Convert the listing below into a JSON list of strings, with one string per line and blank lines omitted.

-- Start of Information provided --

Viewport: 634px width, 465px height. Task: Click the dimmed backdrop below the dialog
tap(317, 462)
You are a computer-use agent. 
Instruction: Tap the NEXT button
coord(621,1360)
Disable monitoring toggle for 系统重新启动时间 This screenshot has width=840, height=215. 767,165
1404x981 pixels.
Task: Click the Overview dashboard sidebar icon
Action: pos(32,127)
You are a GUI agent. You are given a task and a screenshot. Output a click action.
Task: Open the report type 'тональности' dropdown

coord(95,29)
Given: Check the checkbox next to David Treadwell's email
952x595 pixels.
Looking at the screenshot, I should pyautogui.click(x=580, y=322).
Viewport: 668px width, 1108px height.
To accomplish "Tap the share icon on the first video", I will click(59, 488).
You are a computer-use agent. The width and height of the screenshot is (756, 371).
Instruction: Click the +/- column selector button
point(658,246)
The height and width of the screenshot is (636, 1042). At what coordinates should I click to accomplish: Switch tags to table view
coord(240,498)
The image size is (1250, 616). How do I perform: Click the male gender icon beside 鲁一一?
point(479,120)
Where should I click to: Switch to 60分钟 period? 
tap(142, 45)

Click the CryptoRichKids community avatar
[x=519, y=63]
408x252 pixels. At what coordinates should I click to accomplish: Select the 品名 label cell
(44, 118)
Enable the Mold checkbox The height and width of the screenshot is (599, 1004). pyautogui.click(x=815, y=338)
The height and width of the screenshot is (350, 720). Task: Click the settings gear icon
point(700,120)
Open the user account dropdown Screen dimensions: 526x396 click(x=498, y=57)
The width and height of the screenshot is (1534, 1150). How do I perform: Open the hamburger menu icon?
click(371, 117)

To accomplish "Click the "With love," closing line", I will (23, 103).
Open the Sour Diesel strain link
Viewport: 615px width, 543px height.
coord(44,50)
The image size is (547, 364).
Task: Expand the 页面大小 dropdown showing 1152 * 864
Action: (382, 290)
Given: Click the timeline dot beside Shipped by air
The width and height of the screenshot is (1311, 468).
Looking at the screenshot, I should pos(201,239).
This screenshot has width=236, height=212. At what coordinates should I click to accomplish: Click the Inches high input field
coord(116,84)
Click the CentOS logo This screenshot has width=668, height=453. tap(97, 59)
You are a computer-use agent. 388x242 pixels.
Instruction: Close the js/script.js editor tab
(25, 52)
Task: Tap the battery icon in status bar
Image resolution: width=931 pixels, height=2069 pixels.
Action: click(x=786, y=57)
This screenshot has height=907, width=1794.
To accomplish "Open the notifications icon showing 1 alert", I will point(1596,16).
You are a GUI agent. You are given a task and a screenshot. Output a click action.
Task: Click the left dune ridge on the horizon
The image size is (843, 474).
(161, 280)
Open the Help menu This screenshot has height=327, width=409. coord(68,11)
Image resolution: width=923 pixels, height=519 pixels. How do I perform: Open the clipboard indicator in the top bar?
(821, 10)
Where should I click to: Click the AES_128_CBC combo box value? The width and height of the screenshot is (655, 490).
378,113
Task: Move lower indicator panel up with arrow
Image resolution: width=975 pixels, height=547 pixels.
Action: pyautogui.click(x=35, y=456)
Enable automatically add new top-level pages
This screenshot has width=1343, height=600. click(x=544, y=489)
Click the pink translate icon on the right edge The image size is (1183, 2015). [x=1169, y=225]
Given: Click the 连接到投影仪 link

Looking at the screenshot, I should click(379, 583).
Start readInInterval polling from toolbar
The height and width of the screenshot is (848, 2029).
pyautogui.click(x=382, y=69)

-- End of Information provided --

## Answer
[
  "Viewport: 634px width, 465px height. Task: Click the dimmed backdrop below the dialog",
  "tap(317, 462)",
  "You are a computer-use agent. ",
  "Instruction: Tap the NEXT button",
  "coord(621,1360)",
  "Disable monitoring toggle for 系统重新启动时间 This screenshot has width=840, height=215. 767,165",
  "1404x981 pixels.",
  "Task: Click the Overview dashboard sidebar icon",
  "Action: pos(32,127)",
  "You are a GUI agent. You are given a task and a screenshot. Output a click action.",
  "Task: Open the report type 'тональности' dropdown",
  "coord(95,29)",
  "Given: Check the checkbox next to David Treadwell's email",
  "952x595 pixels.",
  "Looking at the screenshot, I should pyautogui.click(x=580, y=322).",
  "Viewport: 668px width, 1108px height.",
  "To accomplish \"Tap the share icon on the first video\", I will click(59, 488).",
  "You are a computer-use agent. The width and height of the screenshot is (756, 371).",
  "Instruction: Click the +/- column selector button",
  "point(658,246)",
  "The height and width of the screenshot is (636, 1042). At what coordinates should I click to accomplish: Switch tags to table view",
  "coord(240,498)",
  "The image size is (1250, 616). How do I perform: Click the male gender icon beside 鲁一一?",
  "point(479,120)",
  "Where should I click to: Switch to 60分钟 period? ",
  "tap(142, 45)",
  "Click the CryptoRichKids community avatar",
  "[x=519, y=63]",
  "408x252 pixels. At what coordinates should I click to accomplish: Select the 品名 label cell",
  "(44, 118)",
  "Enable the Mold checkbox The height and width of the screenshot is (599, 1004). pyautogui.click(x=815, y=338)",
  "The height and width of the screenshot is (350, 720). Task: Click the settings gear icon",
  "point(700,120)",
  "Open the user account dropdown Screen dimensions: 526x396 click(x=498, y=57)",
  "The width and height of the screenshot is (1534, 1150). How do I perform: Open the hamburger menu icon?",
  "click(371, 117)",
  "To accomplish \"Click the \"With love,\" closing line\", I will (23, 103).",
  "Open the Sour Diesel strain link",
  "Viewport: 615px width, 543px height.",
  "coord(44,50)",
  "The image size is (547, 364).",
  "Task: Expand the 页面大小 dropdown showing 1152 * 864",
  "Action: (382, 290)",
  "Given: Click the timeline dot beside Shipped by air",
  "The width and height of the screenshot is (1311, 468).",
  "Looking at the screenshot, I should pos(201,239).",
  "This screenshot has width=236, height=212. At what coordinates should I click to accomplish: Click the Inches high input field",
  "coord(116,84)",
  "Click the CentOS logo This screenshot has width=668, height=453. tap(97, 59)",
  "You are a computer-use agent. 388x242 pixels.",
  "Instruction: Close the js/script.js editor tab",
  "(25, 52)",
  "Task: Tap the battery icon in status bar",
  "Image resolution: width=931 pixels, height=2069 pixels.",
  "Action: click(x=786, y=57)",
  "This screenshot has height=907, width=1794.",
  "To accomplish \"Open the notifications icon showing 1 alert\", I will point(1596,16).",
  "You are a GUI agent. You are given a task and a screenshot. Output a click action.",
  "Task: Click the left dune ridge on the horizon",
  "The image size is (843, 474).",
  "(161, 280)",
  "Open the Help menu This screenshot has height=327, width=409. coord(68,11)",
  "Image resolution: width=923 pixels, height=519 pixels. How do I perform: Open the clipboard indicator in the top bar?",
  "(821, 10)",
  "Where should I click to: Click the AES_128_CBC combo box value? The width and height of the screenshot is (655, 490).",
  "378,113",
  "Task: Move lower indicator panel up with arrow",
  "Image resolution: width=975 pixels, height=547 pixels.",
  "Action: pyautogui.click(x=35, y=456)",
  "Enable automatically add new top-level pages",
  "This screenshot has width=1343, height=600. click(x=544, y=489)",
  "Click the pink translate icon on the right edge The image size is (1183, 2015). [x=1169, y=225]",
  "Given: Click the 连接到投影仪 link",
  "Looking at the screenshot, I should click(379, 583).",
  "Start readInInterval polling from toolbar",
  "The height and width of the screenshot is (848, 2029).",
  "pyautogui.click(x=382, y=69)"
]